Through the income generated now by regenerative agriculture, and especially through hand made products (bracelets, bags, clothes, home décor) that are sold in Guatemala and exported to the world, not migrating is starting to become an option.  And for some families, like Doña Gloria in San Jose Poaquil, the dream is to have enough coffee and chickens and eggs so her husband can come back. In the hand made sector, Wakami is becoming a market for over 40 enterprises and an accelerator for 15 more.   Over 1500 people are starting to see an increase in their income, that means more food on a shared table, that we hope soon, will have both parents sitting in the same one!.

As as we have mentioned, in a country were the average school attendance is 4-6 years, the Wakami children have 8.8 years – both boys and girls are going to school more!!!

But what about my shared table.  This is where I am also at aw of how crowded it has become.  Kids and their +1, my parents, my sister’s family. . .  So many friends, so many communities with whom we share a meal, rotarian picnics, weddings, celebrations . . . My table was not so crowded before.  Now, every meal, I just pinch myself, knowing I am sharing a table with people I love, and eating part of the food we grow . . .

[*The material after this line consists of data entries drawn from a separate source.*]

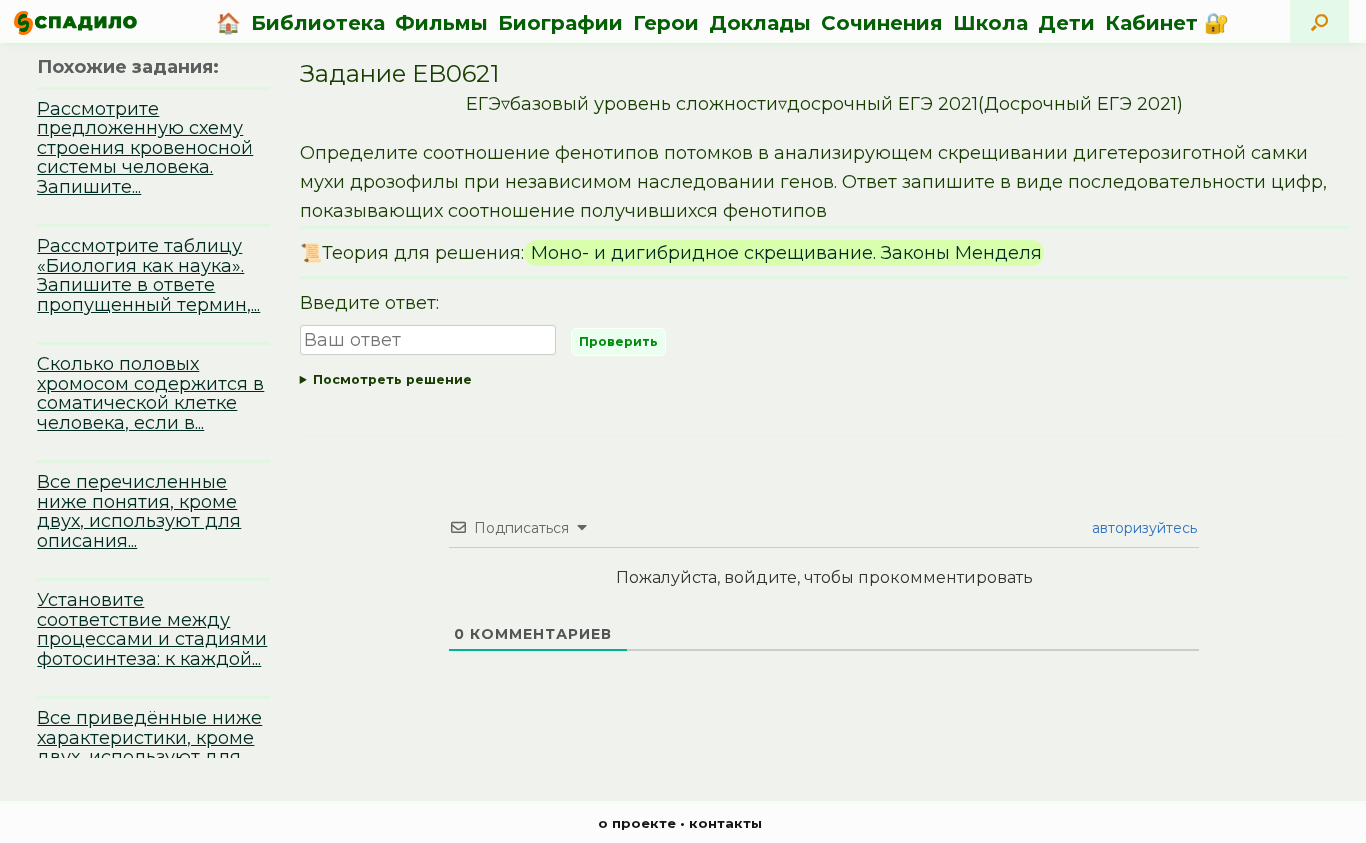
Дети (1066, 23)
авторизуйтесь (1142, 528)
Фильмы (441, 23)
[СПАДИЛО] (75, 22)
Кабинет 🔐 (1167, 23)
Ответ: (825, 383)
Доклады (760, 23)
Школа (990, 23)
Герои (666, 23)
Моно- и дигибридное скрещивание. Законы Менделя (784, 253)
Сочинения (882, 23)
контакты (725, 823)
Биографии (560, 23)
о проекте (637, 823)
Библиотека (318, 23)
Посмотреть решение (392, 379)
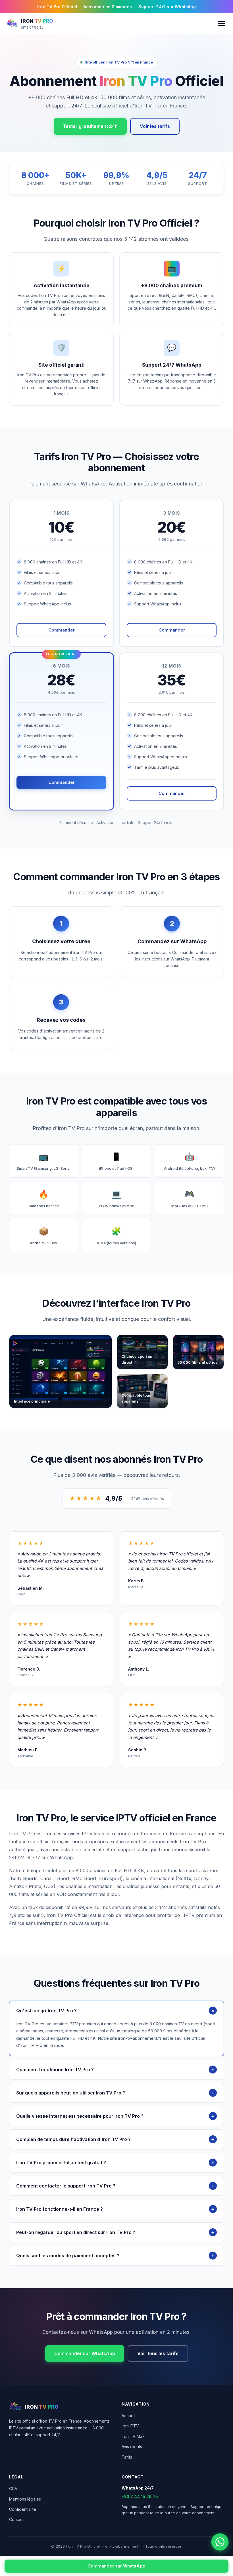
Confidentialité (22, 2509)
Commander (61, 630)
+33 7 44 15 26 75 (140, 2496)
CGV (13, 2488)
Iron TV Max (133, 2436)
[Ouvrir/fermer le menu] (221, 23)
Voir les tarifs (155, 126)
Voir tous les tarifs (157, 2353)
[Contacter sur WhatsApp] (219, 2541)
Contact (16, 2519)
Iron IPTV (130, 2425)
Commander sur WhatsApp (84, 2353)
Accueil (128, 2415)
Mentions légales (25, 2499)
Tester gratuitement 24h (90, 126)
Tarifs (127, 2457)
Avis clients (132, 2446)
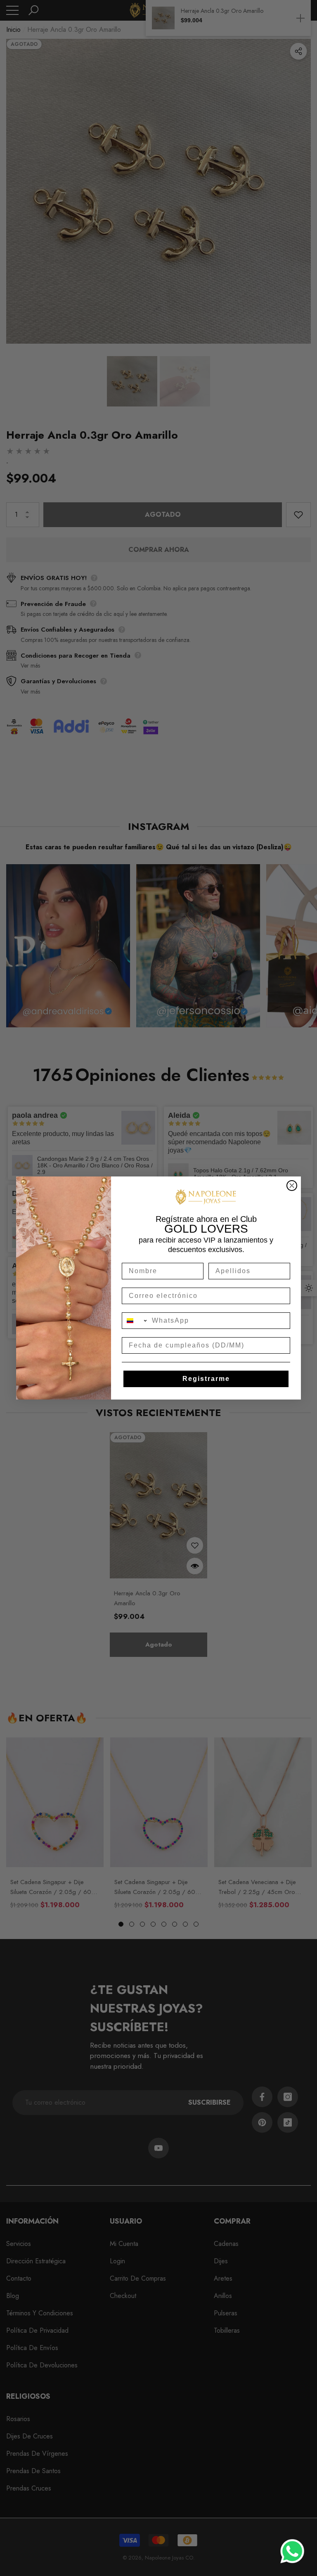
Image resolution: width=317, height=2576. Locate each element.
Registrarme (206, 1378)
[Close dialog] (292, 1186)
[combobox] (135, 1320)
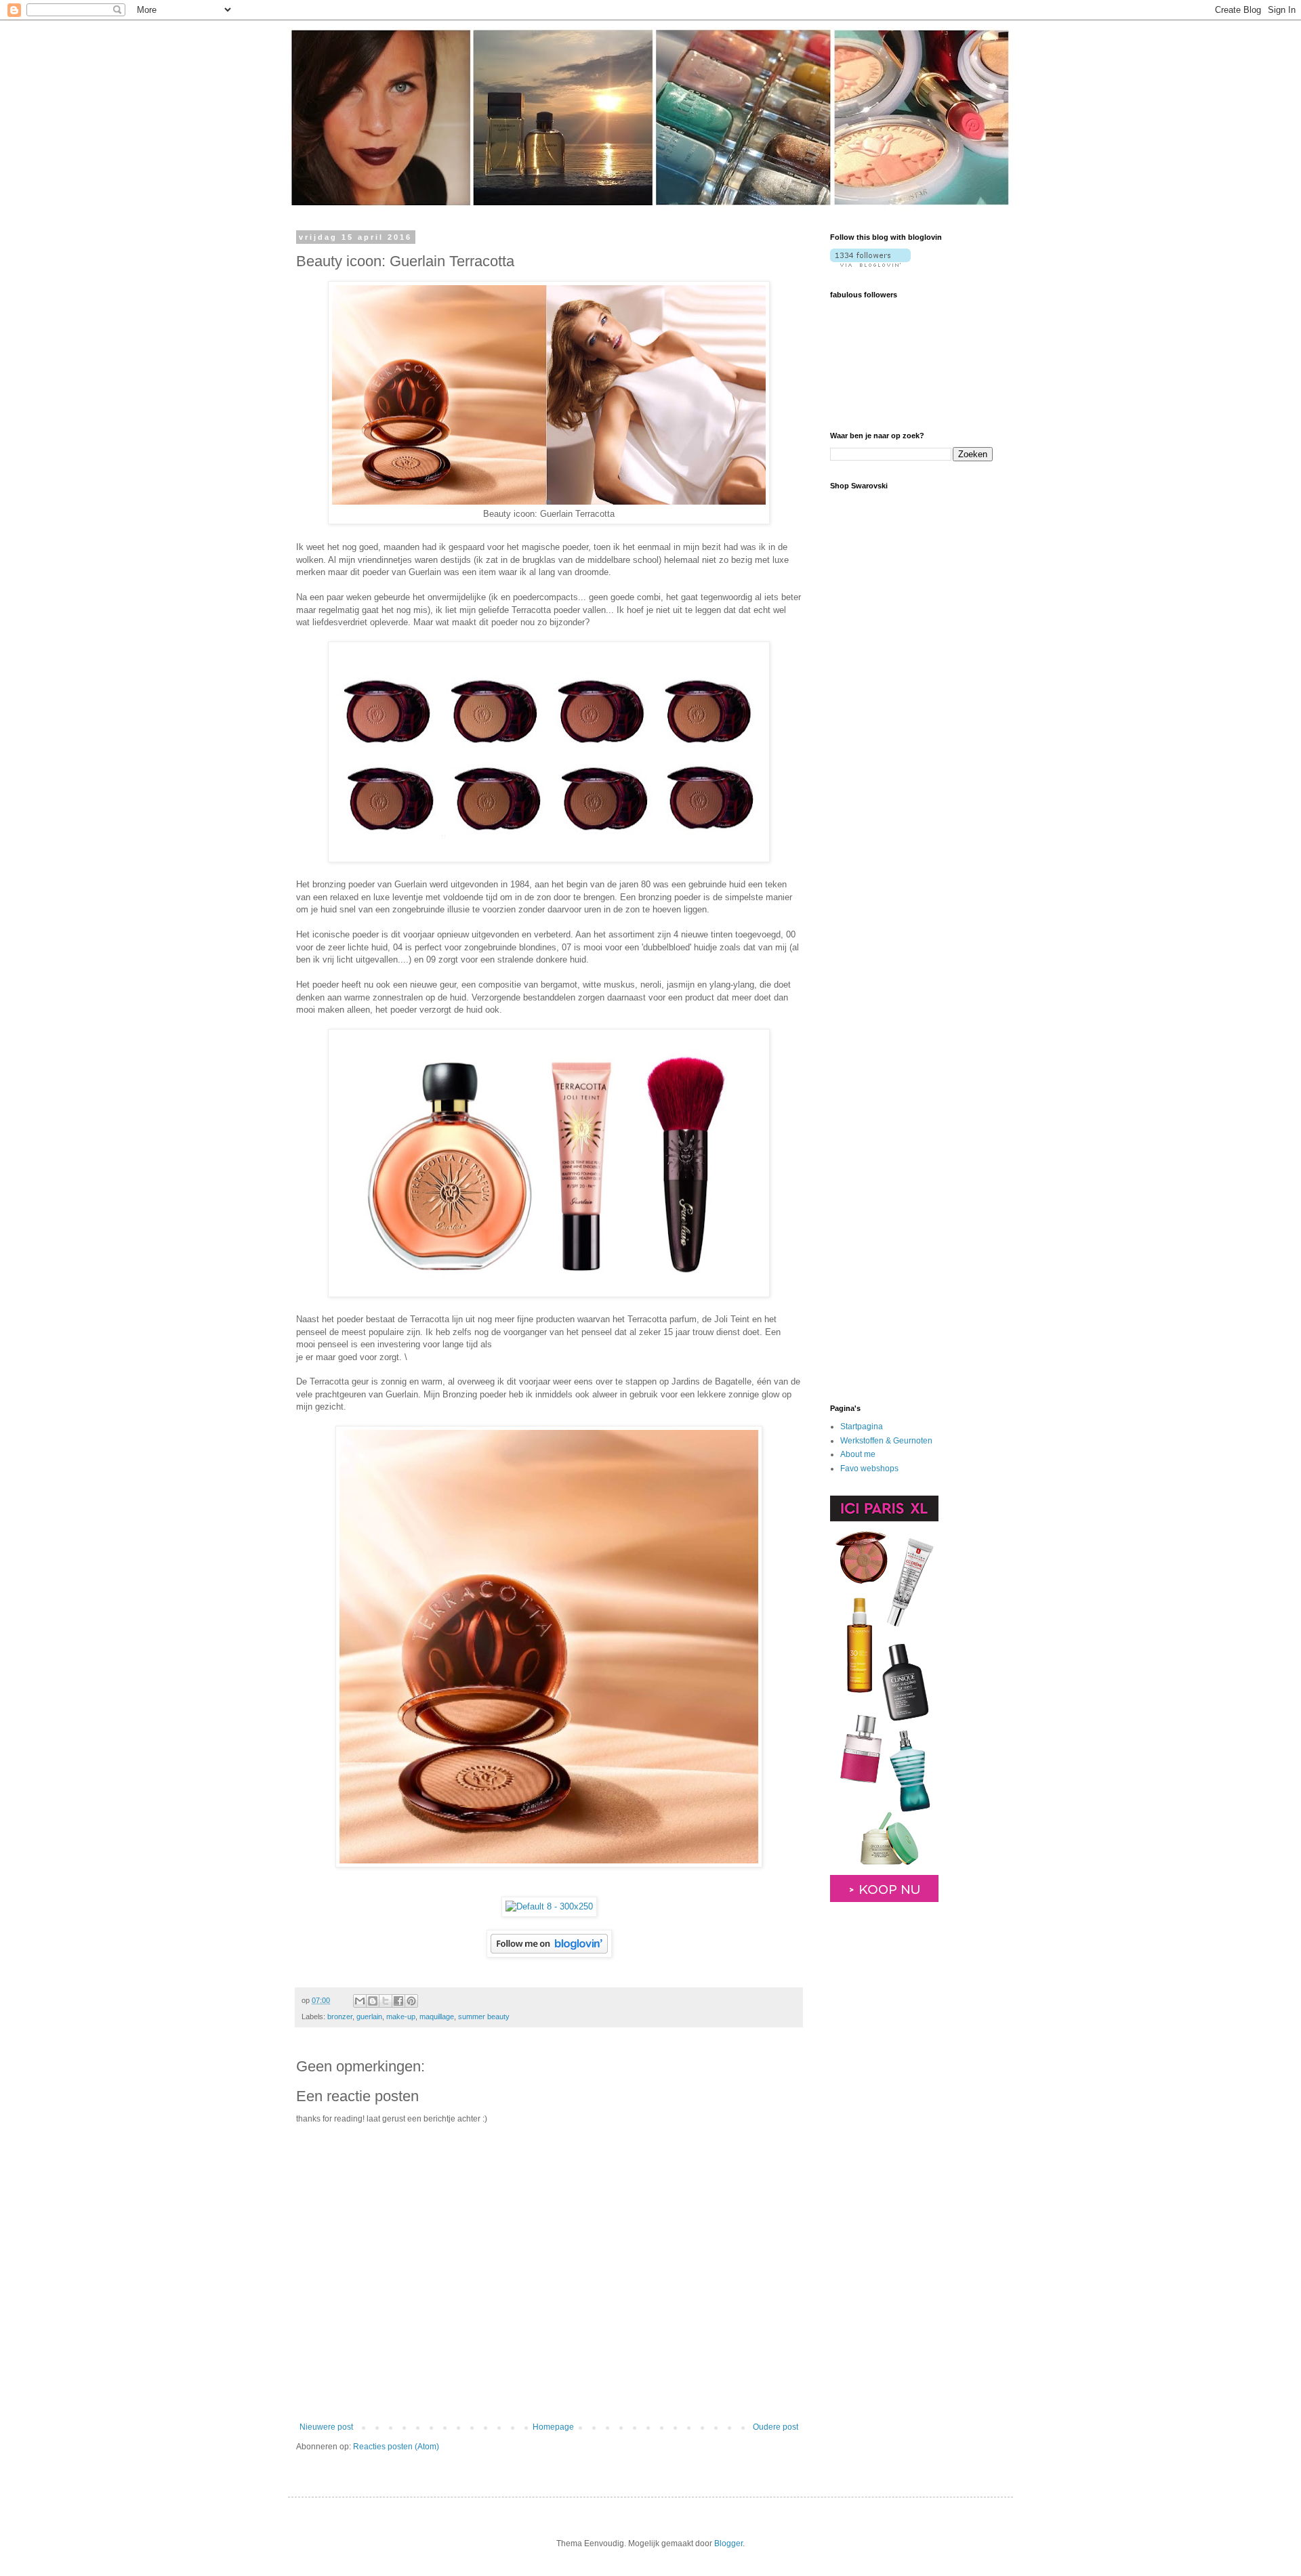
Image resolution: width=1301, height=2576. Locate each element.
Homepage (553, 2427)
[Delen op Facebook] (398, 2001)
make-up (400, 2016)
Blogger (728, 2543)
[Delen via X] (385, 2001)
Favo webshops (869, 1468)
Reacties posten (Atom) (396, 2446)
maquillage (436, 2016)
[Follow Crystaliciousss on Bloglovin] (549, 1954)
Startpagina (861, 1426)
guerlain (369, 2016)
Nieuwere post (326, 2427)
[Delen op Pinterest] (411, 2001)
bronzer (339, 2016)
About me (857, 1454)
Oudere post (775, 2427)
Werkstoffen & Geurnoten (886, 1440)
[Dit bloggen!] (372, 2001)
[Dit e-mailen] (360, 2001)
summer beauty (484, 2016)
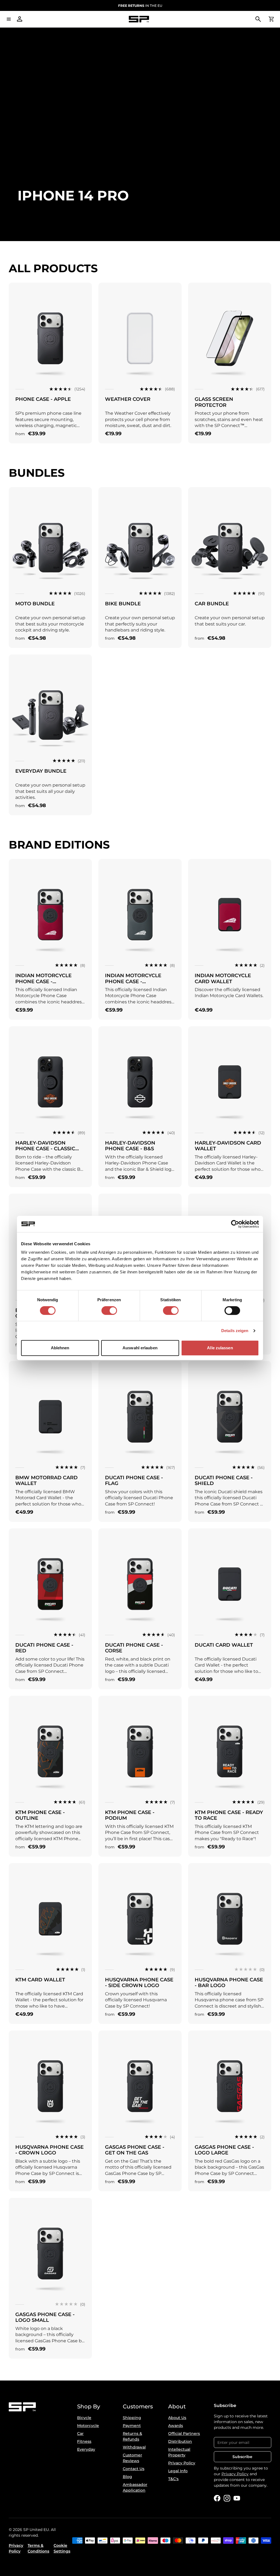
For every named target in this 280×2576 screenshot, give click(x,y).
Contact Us (133, 2468)
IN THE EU (140, 6)
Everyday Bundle (40, 771)
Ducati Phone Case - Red (44, 1648)
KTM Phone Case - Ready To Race (229, 1815)
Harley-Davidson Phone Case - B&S (130, 1146)
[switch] (109, 1310)
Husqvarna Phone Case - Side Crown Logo (139, 1983)
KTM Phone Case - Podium (129, 1815)
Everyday (86, 2449)
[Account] (19, 19)
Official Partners (184, 2433)
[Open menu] (8, 19)
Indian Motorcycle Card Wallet (223, 979)
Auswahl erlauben (140, 1347)
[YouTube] (237, 2498)
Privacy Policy (181, 2463)
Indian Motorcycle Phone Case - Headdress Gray (133, 981)
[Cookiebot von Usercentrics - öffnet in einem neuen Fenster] (235, 1224)
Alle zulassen (220, 1347)
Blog (127, 2476)
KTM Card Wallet (40, 1980)
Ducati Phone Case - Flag (134, 1481)
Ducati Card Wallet (224, 1645)
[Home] (138, 19)
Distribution (180, 2441)
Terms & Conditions (38, 2548)
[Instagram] (227, 2498)
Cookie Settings (62, 2548)
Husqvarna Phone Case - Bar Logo (229, 1983)
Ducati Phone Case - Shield (224, 1481)
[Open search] (258, 19)
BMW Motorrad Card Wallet (46, 1481)
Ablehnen (60, 1347)
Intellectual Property (179, 2452)
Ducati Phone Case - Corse (134, 1648)
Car (80, 2433)
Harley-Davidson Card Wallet (228, 1146)
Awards (175, 2425)
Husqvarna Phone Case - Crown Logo (49, 2150)
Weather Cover (127, 399)
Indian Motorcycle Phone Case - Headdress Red (43, 981)
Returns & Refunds (132, 2436)
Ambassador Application (135, 2487)
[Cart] (271, 19)
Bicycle (84, 2417)
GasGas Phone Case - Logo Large (224, 2150)
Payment (132, 2425)
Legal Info (178, 2470)
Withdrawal (134, 2447)
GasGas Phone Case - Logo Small (45, 2317)
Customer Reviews (132, 2458)
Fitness (84, 2441)
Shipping (132, 2417)
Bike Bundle (123, 604)
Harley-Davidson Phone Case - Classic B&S (45, 1149)
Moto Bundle (35, 604)
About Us (177, 2417)
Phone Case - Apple (43, 399)
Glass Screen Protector (214, 402)
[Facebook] (217, 2498)
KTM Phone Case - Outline (40, 1815)
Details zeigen (234, 1330)
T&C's (173, 2478)
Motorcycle (88, 2425)
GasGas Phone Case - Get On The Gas (134, 2150)
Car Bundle (212, 604)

“ A place where we take care of the Earth and the Earth takes care of us”.

The earth, if we connect with it, will always take care of us.  In Guatemala, you spit a seed and it will sprout.  We have just forgotten the natural ways, the ancestral knowledge, the value in native plants, the huge biodiversity in our country and in the world.

Through regenerative agriculture, we can tap into that almost forgotten or hidden knowledge in communities, but that we have started to discover.  Once attention is given to it, knowledge will emerge out of these communities for al off the world to benefit.

Its fun to see chicken’s not only laying eggs, but the manure regenerating the soil, see native plants bear fruit, see diversity coming back to spaces.  Its but a privilege to give back to a planet that sustains our life.

Total numbers of Wakami are about 85 enterprises we are working with, and over 1,500 people.

We have much more work ahead, but that does not mean we get to celebrate over each of those families that have found their dreams to become a reality, and celebrating how WHAT GOES AROUND COMES AROUND – and in this case, the dream has also wrapped us up and transformed us.

I love working towards this dream, together with the 80 team members in Wakami, and our stakeholders all over the world.



And thank you, all that have been part of this journey and made this possible – a space where we get transformed, where we find and learn new ways, where we each have a talent that gets multiplied by other’s talents and celebrated at a big shared table.